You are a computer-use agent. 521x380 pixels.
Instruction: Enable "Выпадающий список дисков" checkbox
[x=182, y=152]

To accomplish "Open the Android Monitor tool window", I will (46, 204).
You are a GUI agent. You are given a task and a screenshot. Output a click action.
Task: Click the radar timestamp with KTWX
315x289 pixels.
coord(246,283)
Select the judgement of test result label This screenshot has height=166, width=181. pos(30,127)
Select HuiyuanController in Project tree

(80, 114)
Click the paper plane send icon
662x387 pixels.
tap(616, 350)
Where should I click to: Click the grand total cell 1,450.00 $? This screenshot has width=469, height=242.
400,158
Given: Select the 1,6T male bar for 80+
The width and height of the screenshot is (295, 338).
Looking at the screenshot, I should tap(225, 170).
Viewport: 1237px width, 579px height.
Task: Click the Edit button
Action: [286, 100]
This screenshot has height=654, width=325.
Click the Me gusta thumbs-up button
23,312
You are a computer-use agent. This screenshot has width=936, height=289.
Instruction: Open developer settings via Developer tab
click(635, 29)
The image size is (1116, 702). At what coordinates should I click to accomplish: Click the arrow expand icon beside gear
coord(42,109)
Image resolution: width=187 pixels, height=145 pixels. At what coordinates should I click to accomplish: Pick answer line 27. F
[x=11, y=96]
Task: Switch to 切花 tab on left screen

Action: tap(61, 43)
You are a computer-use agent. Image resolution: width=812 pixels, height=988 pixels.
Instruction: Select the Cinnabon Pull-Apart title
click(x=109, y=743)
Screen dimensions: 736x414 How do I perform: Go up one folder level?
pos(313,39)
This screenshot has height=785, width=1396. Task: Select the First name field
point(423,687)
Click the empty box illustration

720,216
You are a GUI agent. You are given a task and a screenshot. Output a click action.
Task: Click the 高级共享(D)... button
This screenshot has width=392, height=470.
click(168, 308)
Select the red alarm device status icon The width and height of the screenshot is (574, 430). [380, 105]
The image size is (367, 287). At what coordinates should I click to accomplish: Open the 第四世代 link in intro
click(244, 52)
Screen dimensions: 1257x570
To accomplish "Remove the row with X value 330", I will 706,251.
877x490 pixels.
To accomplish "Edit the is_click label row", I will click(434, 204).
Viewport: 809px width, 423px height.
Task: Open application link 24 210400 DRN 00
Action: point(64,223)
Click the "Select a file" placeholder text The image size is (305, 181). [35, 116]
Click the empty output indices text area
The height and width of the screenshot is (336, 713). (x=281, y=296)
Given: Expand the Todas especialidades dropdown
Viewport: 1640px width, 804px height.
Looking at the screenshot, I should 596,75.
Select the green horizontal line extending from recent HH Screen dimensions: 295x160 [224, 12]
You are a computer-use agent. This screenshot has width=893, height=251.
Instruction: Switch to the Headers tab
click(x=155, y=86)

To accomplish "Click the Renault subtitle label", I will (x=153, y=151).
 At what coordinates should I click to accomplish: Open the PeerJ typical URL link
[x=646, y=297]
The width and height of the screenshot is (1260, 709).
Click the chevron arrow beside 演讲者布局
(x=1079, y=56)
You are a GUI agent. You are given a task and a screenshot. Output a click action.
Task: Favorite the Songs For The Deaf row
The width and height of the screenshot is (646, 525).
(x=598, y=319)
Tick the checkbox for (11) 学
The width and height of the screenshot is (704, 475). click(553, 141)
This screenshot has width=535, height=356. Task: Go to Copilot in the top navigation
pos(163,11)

********************

Could you convert the lines above into a Markdown table with the columns "Row" and "Line", numbering each one and leaving out blank lines?

» Task solution
| Row | Line |
|---|---|
| 1 | You are a computer-use agent. 521x380 pixels. |
| 2 | Instruction: Enable "Выпадающий список дисков" checkbox |
| 3 | [x=182, y=152] |
| 4 | To accomplish "Open the Android Monitor tool window", I will (46, 204). |
| 5 | You are a GUI agent. You are given a task and a screenshot. Output a click action. |
| 6 | Task: Click the radar timestamp with KTWX |
| 7 | 315x289 pixels. |
| 8 | coord(246,283) |
| 9 | Select the judgement of test result label This screenshot has height=166, width=181. pos(30,127) |
| 10 | Select HuiyuanController in Project tree |
| 11 | (80, 114) |
| 12 | Click the paper plane send icon |
| 13 | 662x387 pixels. |
| 14 | tap(616, 350) |
| 15 | Where should I click to: Click the grand total cell 1,450.00 $? This screenshot has width=469, height=242. |
| 16 | 400,158 |
| 17 | Given: Select the 1,6T male bar for 80+ |
| 18 | The width and height of the screenshot is (295, 338). |
| 19 | Looking at the screenshot, I should tap(225, 170). |
| 20 | Viewport: 1237px width, 579px height. |
| 21 | Task: Click the Edit button |
| 22 | Action: [286, 100] |
| 23 | This screenshot has height=654, width=325. |
| 24 | Click the Me gusta thumbs-up button |
| 25 | 23,312 |
| 26 | You are a computer-use agent. This screenshot has width=936, height=289. |
| 27 | Instruction: Open developer settings via Developer tab |
| 28 | click(635, 29) |
| 29 | The image size is (1116, 702). At what coordinates should I click to accomplish: Click the arrow expand icon beside gear |
| 30 | coord(42,109) |
| 31 | Image resolution: width=187 pixels, height=145 pixels. At what coordinates should I click to accomplish: Pick answer line 27. F |
| 32 | [x=11, y=96] |
| 33 | Task: Switch to 切花 tab on left screen |
| 34 | Action: tap(61, 43) |
| 35 | You are a computer-use agent. Image resolution: width=812 pixels, height=988 pixels. |
| 36 | Instruction: Select the Cinnabon Pull-Apart title |
| 37 | click(x=109, y=743) |
| 38 | Screen dimensions: 736x414 How do I perform: Go up one folder level? |
| 39 | pos(313,39) |
| 40 | This screenshot has height=785, width=1396. Task: Select the First name field |
| 41 | point(423,687) |
| 42 | Click the empty box illustration |
| 43 | 720,216 |
| 44 | You are a GUI agent. You are given a task and a screenshot. Output a click action. |
| 45 | Task: Click the 高级共享(D)... button |
| 46 | This screenshot has width=392, height=470. |
| 47 | click(168, 308) |
| 48 | Select the red alarm device status icon The width and height of the screenshot is (574, 430). [380, 105] |
| 49 | The image size is (367, 287). At what coordinates should I click to accomplish: Open the 第四世代 link in intro |
| 50 | click(244, 52) |
| 51 | Screen dimensions: 1257x570 |
| 52 | To accomplish "Remove the row with X value 330", I will 706,251. |
| 53 | 877x490 pixels. |
| 54 | To accomplish "Edit the is_click label row", I will click(434, 204). |
| 55 | Viewport: 809px width, 423px height. |
| 56 | Task: Open application link 24 210400 DRN 00 |
| 57 | Action: point(64,223) |
| 58 | Click the "Select a file" placeholder text The image size is (305, 181). [35, 116] |
| 59 | Click the empty output indices text area |
| 60 | The height and width of the screenshot is (336, 713). (x=281, y=296) |
| 61 | Given: Expand the Todas especialidades dropdown |
| 62 | Viewport: 1640px width, 804px height. |
| 63 | Looking at the screenshot, I should 596,75. |
| 64 | Select the green horizontal line extending from recent HH Screen dimensions: 295x160 [224, 12] |
| 65 | You are a computer-use agent. This screenshot has width=893, height=251. |
| 66 | Instruction: Switch to the Headers tab |
| 67 | click(x=155, y=86) |
| 68 | To accomplish "Click the Renault subtitle label", I will (x=153, y=151). |
| 69 |  At what coordinates should I click to accomplish: Open the PeerJ typical URL link |
| 70 | [x=646, y=297] |
| 71 | The width and height of the screenshot is (1260, 709). |
| 72 | Click the chevron arrow beside 演讲者布局 |
| 73 | (x=1079, y=56) |
| 74 | You are a GUI agent. You are given a task and a screenshot. Output a click action. |
| 75 | Task: Favorite the Songs For The Deaf row |
| 76 | The width and height of the screenshot is (646, 525). |
| 77 | (x=598, y=319) |
| 78 | Tick the checkbox for (11) 学 |
| 79 | The width and height of the screenshot is (704, 475). click(553, 141) |
| 80 | This screenshot has width=535, height=356. Task: Go to Copilot in the top navigation |
| 81 | pos(163,11) |